31/12/2020 - 13:12
Para entrar em lojas era obrigatório o uso de álcool em gel. Os clientes tinham a temperatura medida e o distanciamento social foi adotado pelo país como forma de se conter a transmissão do vírus, contra o qual não havia remédio ou vacina. Nada de abraços, apertos de mão. O major Ivan Werberich teve de cumprir todas essas medidas antes de a covid-19 aparecer. Foi no surto de ebola na África Ocidental, em 2015.
O maior surto da história da doença começou em Gana e atingiu dez países em três continentes, com casos nos Estados Unidos e na Europa, e que deixou 11.323 mortos após o vírus infectar 28.643 pessoas. Ao todo, 6 mil crianças perderam o pai, a mãe ou ambos. Foi no meio desse pandemônio que o major foi trabalhar como capacete azul das Nações Unidas.
Werberich trabalhava na Unmil, a força de paz que buscava estabilizar a Libéria, depois que o país foi quase destruído por duas guerras civis. “Fui nomeado para a missão em 2014, justamente quando começou o ebola no país.” O militar lia as notícias sobre a letalidade do vírus, que chegava a matar 70% dos infectados. “Em duas semanas ou você tinha falecido ou sobreviveria ao vírus.” Ele recebia ainda notícia de colegas brasileiros que estavam na força de paz quando a crise começou. “Eu me preparava espiritualmente, e minha família ficava bem apreensiva pelas coisas que eu ia enfrentar lá.” Casado, Werberich tem duas filhas que, na época, tinham seis e três anos.”Elas só sabiam que eu iria me ausentar por muito tempo.”
Antes de embarcar recebeu instruções sobre o ebola. “Tomei umas vinte vacinas antes de embarcar para evitar todo tipo de doença. Depois ainda me deram remédio contra malária, protetor solar e repelente.” Na epidemia, três capacetes azuis morreram infectados pelo vírus. Ao desembarcar na Libéria em 24 de março, o major logo teve a temperatura tomada na descida do avião. Outro procedimento obrigatório era lavar as mãos em uma solução de água e cloro. “O país já estava adaptado ao protocolo.
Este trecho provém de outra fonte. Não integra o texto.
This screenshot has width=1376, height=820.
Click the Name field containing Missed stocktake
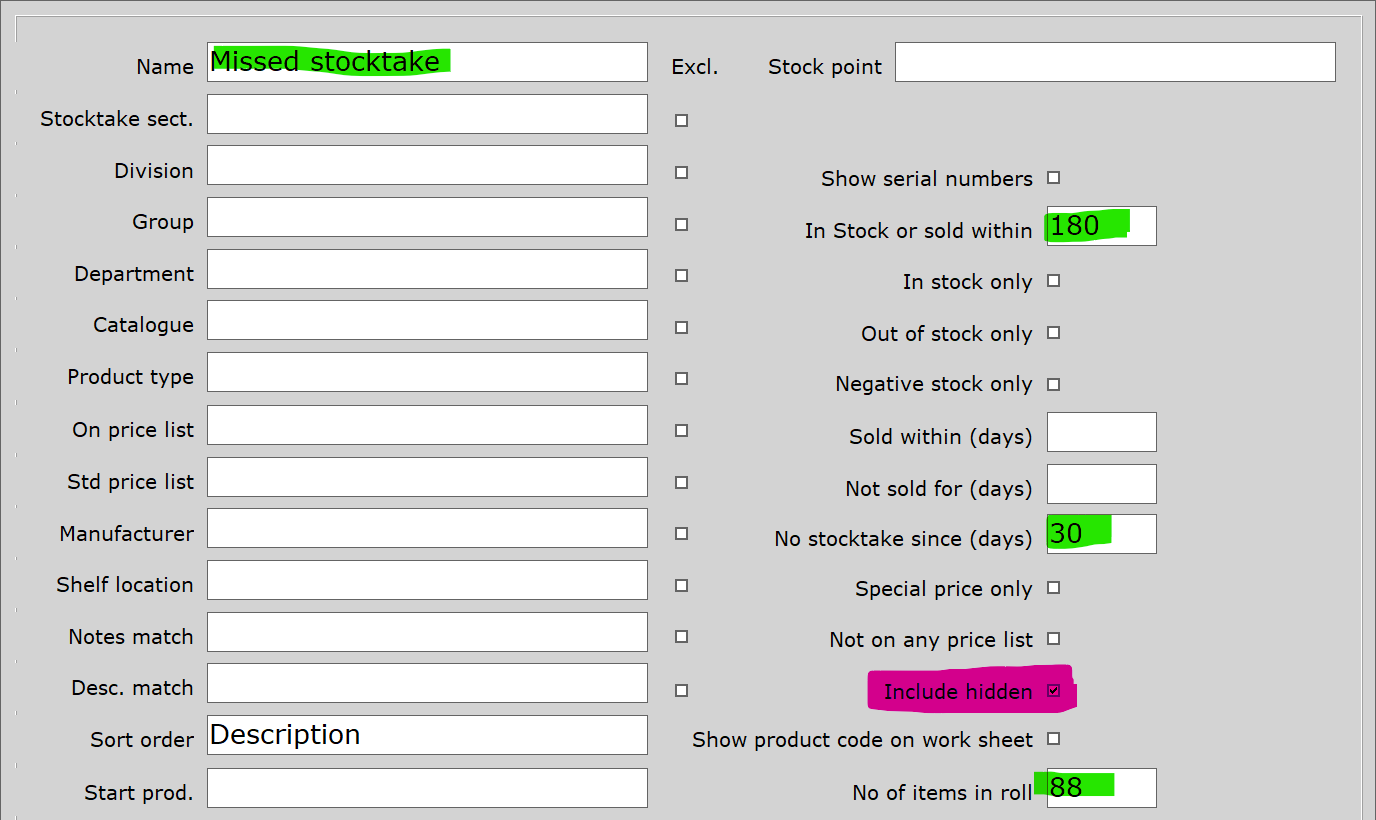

Tudo o que agora está sendo feito contra a covid-19 eu já havia conhecido de forma muito mais intensa.”
Werberich foi designado para um posto no epicentro da epidemia, o condado de Lofa, no norte do País, na fronteira com a Guiné. Com o brasileiro ia um militar paquistanês, com quem ele iria conviver na base da missão. Ao chegar a Voinjama, a capital de Lofa, tudo lhe pareceu precário. O comércio era feito em tendas e os mais idosos acreditavam que o ebola era uma invenção, uma mentira. “A maioria da população acreditava, mas até mesmo no caso do ebola havia quem negasse a existência do vírus. Não é só na covid-19.” E o major logo compreendeu que uma das novas funções de sua missão era dizer às pessoas que o vírus era real.
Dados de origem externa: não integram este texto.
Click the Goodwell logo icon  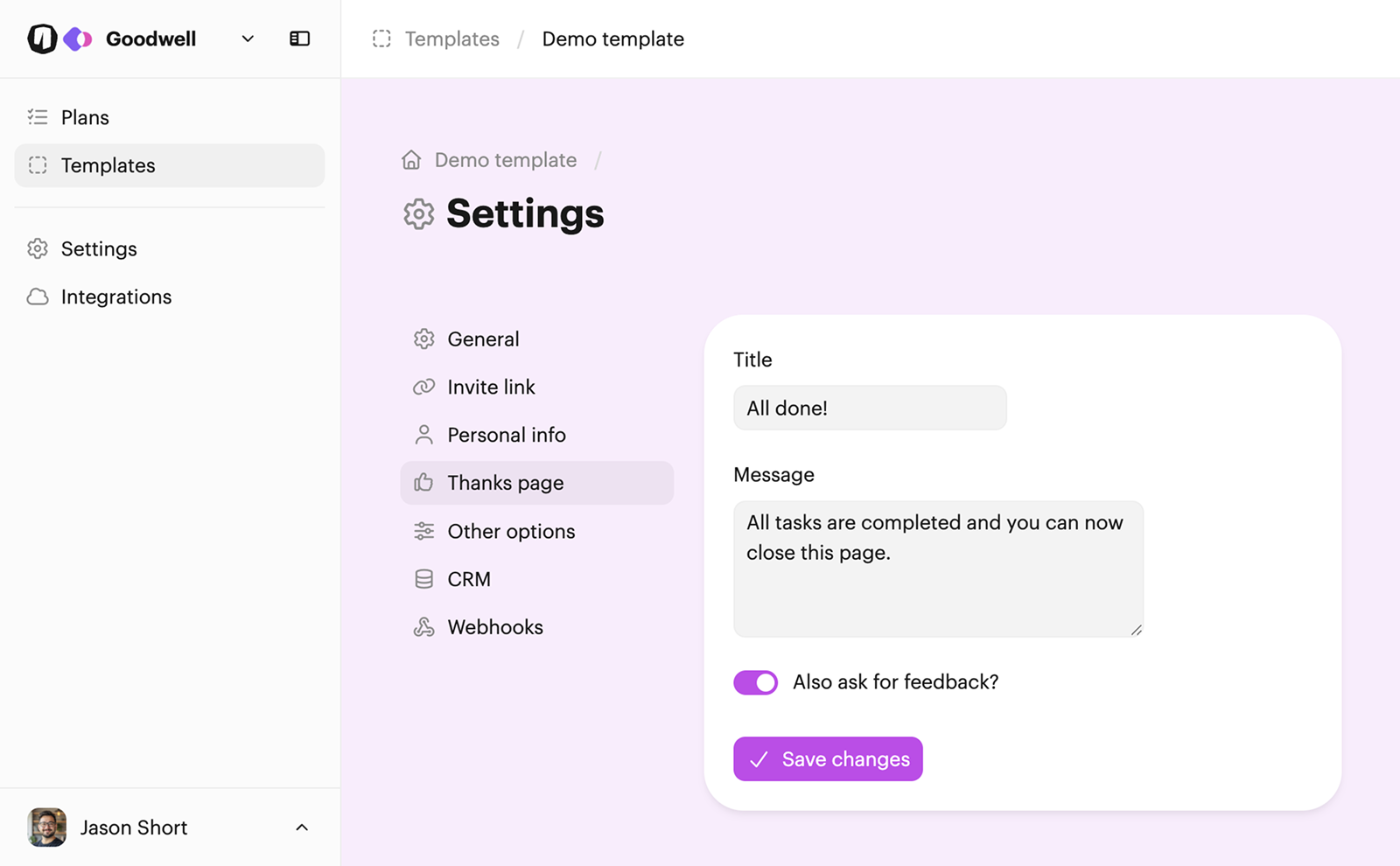click(x=42, y=38)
“Tínhamos de dizer que as medidas de profilaxia deveriam ser mantidas. Distribuíamos kits, folders e baldes com clorin para que fosse feita a limpeza das mãos e para evitar o contágio. Diversas vilas e vilarejos não tinham acesso a essas informações.” Havia lugares cuja população havia sido dizimada pela doença. Outros cujos moradores buscaram refúgios em povoados vizinhos, deixando tudo para trás. “Entrava em uma vila com oito, nove casas e todas elas vazias, sem ninguém morando. Encontrei várias vilas assim. E vi o quão devastadora foi a doença no interior.”
O major fazia patrulhas no entorno de Voinjama. Teve como companheiro na primeira delas o oficial paquistanês com quem viajara e um guia local, que falava o dialeto do lugar. No caminho do vilarejo que buscavam, o guia alertou os militares que estavam passando por uma das vilas dizimadas pelo ebola. Werberich e o paquistanês perguntaram ao guia se podiam parar. Queriam observar o lugar. Havia nove casas de pau a pique e telhados de palha. Todas vazias. Utensílios domésticos, como panelas, haviam sido deixados para trás. O major entrava nas casas sem tocar em nada. O terreno era cercado por uma mata tropical. “Aqui não sobrou ninguém” disse o guia.
“Por mais que você esteja preparado, ver isso deixa você chocado. Não havia vacina. Nosso pior inimigo era o vírus, não era nenhum grupo armado”, disse o major. A Libéria seria declarada livre do ebola no fim de 2015.
As informações são do jornal O Estado de S. Paulo.